Data records:
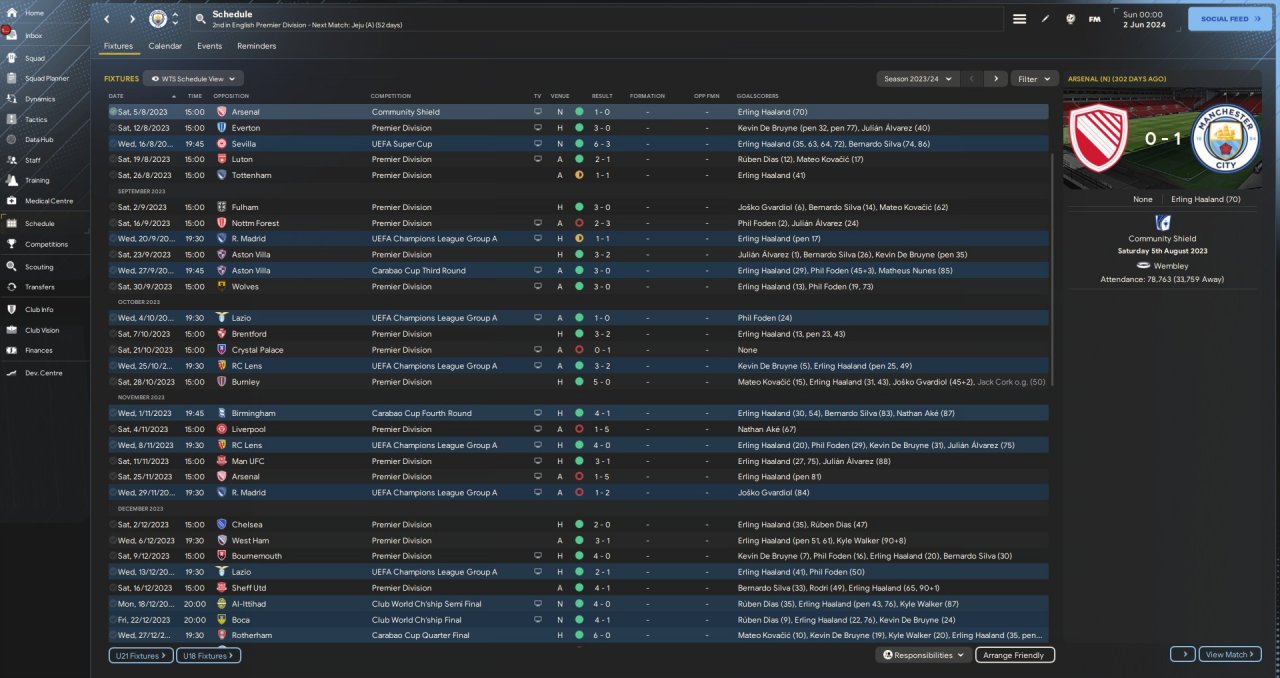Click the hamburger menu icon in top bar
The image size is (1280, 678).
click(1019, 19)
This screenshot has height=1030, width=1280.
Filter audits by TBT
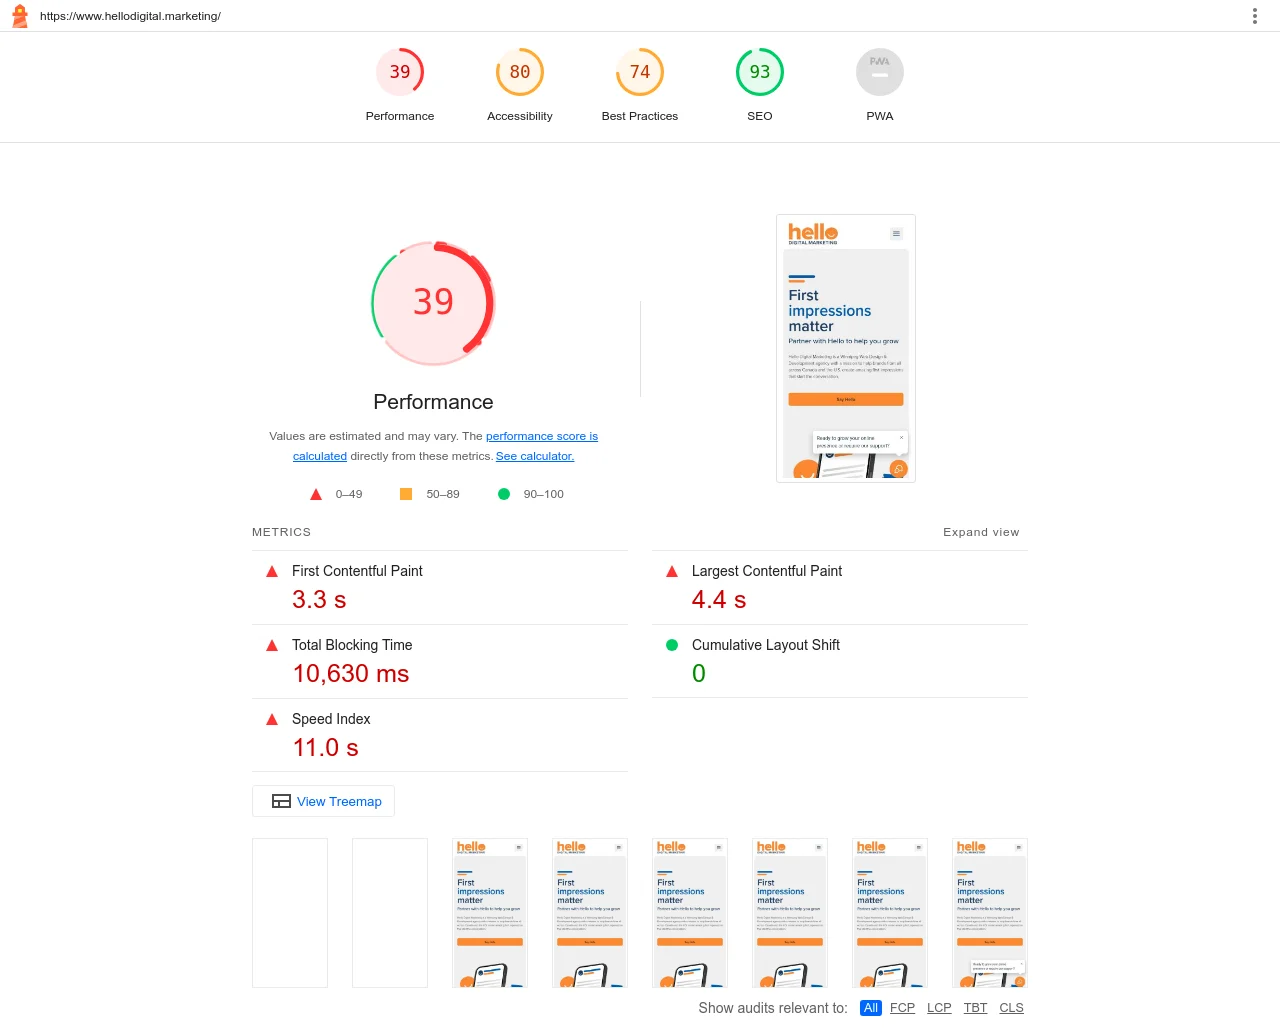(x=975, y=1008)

• _What you will do_:
No pictures belong in the answer. It must repeat exactly the lines from the line with "This screenshot has height=1030, width=1280." through the final line of the records.

• _Result for this exercise_:
This screenshot has height=1030, width=1280.
Filter audits by TBT
(x=975, y=1008)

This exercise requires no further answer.